Welcome to another awesome blog chain. This one is brought to you by the fantastic Cole, who will be 29 forever (HAPPY BIRTHDAY!). Her question is:
How do you get inside your character’s world?
Usually with a crowbar and some rope. Oh. Characters. Got it. I thought you meant–
The real answer is: any way I can. Sometimes characters come up and start shouting in my ear. They tell me everything there is to know about them and lots of stuff I don’t want to know. But sometimes they’re shy and they string me along and getting info is like stealing candy from babies (which is NOT easy, btw..babies scream loud…and they bite).
There are some things I do to help me figure out my character’s world. I like to find pictures of them. Be it actors or models or random people on the street. For example, the physical appearance for my MC in Deathday Letter is modeled after this dude, who plays on a show called GREEK. There are differences of course, but it gave me a place to start.
I also use wiki’s. You know, like wikipedia. What I do is start writing info about my story and then that leads to more and more. If you know how a wiki works, the articles can start to expand exponentially, but it’s a great way to get loads of info down.
Another way is to handwrite. I’m a fast typist, but when my MC clams up, I find that talking to him or her via a fountain pen and a cool notebook helps me connect.
The best way though to get into my character’s world is to just listen.
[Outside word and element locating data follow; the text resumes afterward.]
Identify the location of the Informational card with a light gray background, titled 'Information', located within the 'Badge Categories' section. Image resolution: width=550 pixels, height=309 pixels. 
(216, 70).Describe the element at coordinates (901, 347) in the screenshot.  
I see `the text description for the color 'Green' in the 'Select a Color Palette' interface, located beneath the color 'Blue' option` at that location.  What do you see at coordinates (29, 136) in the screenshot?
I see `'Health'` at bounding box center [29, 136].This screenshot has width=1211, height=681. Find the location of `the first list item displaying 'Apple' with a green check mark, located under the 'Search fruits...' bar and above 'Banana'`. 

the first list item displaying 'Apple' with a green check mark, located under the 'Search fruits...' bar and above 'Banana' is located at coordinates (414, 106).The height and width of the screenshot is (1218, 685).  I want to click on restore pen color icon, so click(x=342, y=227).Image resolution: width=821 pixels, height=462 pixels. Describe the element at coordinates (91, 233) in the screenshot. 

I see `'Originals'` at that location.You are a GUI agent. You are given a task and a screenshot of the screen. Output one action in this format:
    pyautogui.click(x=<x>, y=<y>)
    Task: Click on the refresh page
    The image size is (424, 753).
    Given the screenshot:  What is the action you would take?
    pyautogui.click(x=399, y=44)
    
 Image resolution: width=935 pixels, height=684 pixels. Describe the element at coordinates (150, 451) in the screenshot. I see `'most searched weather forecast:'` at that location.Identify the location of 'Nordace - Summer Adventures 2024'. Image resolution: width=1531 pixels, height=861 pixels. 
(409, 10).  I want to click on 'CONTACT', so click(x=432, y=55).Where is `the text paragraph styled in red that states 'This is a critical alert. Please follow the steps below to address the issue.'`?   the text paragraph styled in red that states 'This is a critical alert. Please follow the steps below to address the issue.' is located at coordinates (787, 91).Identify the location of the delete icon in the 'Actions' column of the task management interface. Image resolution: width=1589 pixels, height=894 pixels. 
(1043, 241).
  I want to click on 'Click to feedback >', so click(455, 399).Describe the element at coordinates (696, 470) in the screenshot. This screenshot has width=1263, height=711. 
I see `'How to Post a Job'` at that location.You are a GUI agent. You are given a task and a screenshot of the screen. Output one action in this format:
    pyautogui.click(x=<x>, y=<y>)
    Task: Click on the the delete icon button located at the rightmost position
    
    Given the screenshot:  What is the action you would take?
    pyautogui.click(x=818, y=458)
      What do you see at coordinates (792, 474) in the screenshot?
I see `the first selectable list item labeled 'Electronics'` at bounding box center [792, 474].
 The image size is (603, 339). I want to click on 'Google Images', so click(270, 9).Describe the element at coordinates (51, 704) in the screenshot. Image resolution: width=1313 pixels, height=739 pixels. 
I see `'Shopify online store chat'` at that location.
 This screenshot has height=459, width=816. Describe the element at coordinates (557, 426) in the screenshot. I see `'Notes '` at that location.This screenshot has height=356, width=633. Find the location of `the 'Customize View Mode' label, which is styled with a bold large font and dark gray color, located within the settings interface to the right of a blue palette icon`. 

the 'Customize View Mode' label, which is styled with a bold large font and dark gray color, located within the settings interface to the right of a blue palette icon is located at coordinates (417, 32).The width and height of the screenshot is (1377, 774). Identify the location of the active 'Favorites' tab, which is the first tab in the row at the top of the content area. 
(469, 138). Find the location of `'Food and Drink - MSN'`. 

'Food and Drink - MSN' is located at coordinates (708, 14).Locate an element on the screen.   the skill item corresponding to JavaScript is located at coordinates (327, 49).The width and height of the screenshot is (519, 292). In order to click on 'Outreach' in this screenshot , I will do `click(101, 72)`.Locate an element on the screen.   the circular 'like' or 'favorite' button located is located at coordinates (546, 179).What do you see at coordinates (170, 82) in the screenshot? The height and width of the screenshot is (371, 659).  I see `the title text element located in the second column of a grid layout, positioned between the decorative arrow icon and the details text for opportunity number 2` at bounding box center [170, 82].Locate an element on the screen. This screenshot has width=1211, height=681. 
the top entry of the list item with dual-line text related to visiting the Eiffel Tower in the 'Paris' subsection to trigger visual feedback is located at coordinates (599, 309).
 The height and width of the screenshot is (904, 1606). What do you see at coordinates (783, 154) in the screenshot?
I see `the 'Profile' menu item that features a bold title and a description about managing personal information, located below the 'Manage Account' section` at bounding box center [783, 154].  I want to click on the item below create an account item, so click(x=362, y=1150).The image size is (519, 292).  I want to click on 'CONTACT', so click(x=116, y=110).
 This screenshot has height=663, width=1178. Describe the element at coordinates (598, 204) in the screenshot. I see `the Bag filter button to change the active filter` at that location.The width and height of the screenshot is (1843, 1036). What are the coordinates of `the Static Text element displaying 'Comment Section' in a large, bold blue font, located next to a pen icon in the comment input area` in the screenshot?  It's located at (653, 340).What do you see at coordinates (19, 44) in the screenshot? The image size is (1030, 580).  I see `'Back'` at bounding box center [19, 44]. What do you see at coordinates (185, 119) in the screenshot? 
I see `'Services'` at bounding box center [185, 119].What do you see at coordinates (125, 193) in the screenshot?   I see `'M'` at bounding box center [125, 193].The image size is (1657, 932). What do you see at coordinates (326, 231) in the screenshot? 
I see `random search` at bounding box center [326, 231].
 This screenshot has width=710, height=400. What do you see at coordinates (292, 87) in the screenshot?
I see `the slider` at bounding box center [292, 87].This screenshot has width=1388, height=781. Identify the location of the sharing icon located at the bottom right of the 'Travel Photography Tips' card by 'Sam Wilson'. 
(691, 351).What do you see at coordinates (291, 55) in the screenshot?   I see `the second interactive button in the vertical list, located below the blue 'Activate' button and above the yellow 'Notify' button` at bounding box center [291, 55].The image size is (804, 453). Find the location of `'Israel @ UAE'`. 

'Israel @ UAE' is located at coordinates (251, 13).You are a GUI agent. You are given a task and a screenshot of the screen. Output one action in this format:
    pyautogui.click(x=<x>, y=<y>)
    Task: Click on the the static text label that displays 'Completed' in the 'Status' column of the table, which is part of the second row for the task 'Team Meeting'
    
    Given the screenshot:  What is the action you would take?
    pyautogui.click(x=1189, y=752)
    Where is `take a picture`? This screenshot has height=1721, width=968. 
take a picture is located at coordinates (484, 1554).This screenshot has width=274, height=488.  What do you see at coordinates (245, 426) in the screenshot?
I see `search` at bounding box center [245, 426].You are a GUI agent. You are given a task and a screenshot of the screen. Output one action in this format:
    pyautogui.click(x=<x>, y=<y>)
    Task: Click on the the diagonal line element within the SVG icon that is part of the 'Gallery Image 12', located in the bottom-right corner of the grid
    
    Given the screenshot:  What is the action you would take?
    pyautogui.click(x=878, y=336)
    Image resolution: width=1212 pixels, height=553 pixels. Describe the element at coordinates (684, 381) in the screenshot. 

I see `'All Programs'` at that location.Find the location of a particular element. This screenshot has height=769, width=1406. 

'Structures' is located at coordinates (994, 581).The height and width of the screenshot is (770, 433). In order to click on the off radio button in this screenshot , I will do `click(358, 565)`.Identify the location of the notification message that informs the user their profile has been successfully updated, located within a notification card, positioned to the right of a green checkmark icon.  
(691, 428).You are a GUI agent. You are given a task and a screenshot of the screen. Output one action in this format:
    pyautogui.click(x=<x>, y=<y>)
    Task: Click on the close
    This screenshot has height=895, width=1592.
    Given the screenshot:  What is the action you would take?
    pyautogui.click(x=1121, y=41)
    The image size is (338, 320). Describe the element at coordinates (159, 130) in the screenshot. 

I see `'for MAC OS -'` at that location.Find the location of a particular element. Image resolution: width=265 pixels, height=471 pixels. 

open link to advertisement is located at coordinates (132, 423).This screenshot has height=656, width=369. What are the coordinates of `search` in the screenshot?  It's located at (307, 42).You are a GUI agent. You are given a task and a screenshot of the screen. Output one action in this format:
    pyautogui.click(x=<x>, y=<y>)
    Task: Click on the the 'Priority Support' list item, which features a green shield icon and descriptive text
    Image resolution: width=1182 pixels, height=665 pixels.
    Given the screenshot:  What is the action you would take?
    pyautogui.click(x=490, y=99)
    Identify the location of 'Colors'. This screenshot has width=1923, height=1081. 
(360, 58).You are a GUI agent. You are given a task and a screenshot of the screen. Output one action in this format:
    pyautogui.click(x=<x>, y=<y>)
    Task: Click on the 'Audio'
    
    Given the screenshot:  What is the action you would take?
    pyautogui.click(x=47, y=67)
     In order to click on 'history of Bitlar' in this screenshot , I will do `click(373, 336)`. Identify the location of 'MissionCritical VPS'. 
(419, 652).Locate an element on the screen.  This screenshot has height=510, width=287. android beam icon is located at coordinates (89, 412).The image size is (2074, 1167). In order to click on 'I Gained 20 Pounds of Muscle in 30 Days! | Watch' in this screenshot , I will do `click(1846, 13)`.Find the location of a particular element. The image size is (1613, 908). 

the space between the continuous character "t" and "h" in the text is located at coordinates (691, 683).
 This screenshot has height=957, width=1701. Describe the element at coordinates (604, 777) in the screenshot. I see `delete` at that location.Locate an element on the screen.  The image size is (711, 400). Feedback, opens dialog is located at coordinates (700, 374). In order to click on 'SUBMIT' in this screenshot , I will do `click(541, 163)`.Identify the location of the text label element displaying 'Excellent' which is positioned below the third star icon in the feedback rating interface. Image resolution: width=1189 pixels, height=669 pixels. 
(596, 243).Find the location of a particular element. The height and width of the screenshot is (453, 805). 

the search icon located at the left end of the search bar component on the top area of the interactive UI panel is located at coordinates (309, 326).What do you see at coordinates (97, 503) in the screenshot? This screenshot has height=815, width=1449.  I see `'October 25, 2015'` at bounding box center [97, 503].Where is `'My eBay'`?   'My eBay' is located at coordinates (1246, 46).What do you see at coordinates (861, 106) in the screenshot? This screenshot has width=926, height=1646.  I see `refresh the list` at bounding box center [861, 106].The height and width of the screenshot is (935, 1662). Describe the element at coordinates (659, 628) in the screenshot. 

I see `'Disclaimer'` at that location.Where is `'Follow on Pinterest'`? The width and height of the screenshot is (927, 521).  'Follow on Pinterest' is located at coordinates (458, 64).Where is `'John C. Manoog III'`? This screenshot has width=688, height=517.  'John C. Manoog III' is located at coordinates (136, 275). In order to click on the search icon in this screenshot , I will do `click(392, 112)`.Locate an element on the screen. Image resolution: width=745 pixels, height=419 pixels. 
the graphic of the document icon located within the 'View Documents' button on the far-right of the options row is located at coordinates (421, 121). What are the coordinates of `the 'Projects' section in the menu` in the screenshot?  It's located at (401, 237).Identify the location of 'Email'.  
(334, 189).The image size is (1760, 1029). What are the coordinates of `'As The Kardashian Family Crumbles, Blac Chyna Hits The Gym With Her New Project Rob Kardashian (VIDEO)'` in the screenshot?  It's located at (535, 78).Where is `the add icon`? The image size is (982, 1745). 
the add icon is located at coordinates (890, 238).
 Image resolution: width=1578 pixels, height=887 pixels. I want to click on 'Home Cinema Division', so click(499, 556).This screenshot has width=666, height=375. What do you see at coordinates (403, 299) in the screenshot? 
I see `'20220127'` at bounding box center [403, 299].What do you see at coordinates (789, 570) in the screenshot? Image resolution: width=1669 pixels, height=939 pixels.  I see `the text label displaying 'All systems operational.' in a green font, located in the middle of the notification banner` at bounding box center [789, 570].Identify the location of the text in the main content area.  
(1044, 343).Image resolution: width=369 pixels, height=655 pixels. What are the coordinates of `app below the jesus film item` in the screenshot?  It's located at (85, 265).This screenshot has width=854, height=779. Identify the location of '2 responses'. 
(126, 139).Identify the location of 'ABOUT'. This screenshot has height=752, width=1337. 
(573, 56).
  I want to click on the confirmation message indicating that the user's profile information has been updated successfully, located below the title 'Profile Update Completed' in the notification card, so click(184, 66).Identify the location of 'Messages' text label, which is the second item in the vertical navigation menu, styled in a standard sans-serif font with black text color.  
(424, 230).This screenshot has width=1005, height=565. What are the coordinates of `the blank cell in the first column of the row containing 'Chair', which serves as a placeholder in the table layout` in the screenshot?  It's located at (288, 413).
Example: I got this story in my head about this teenage boy who was living in a hospital. I didn’t know why or what he was doing. I didn’t know his real name or anything. Just that he was living in a hospital. I wanted to know why, but my MC wasn’t talking about it. He did talk about a lot of other stuff though. So I followed him around. I watched LIFE IN THE ER, I drew on my own experiences from EMT classes and the shifts I did in hospitals and on ambulances. Sometimes he told me stuff and I never knew what was true, but he told me his routine and introduced me to his friends. 66k words later, I knew everything I needed to know.
I’ve done everything to get into a character’s world from contacting a magician, to stalking Google street view, to talking with a bad British accent to my dog. But the thing that worked the best is just listening to my characters. They give me all the info I need to know.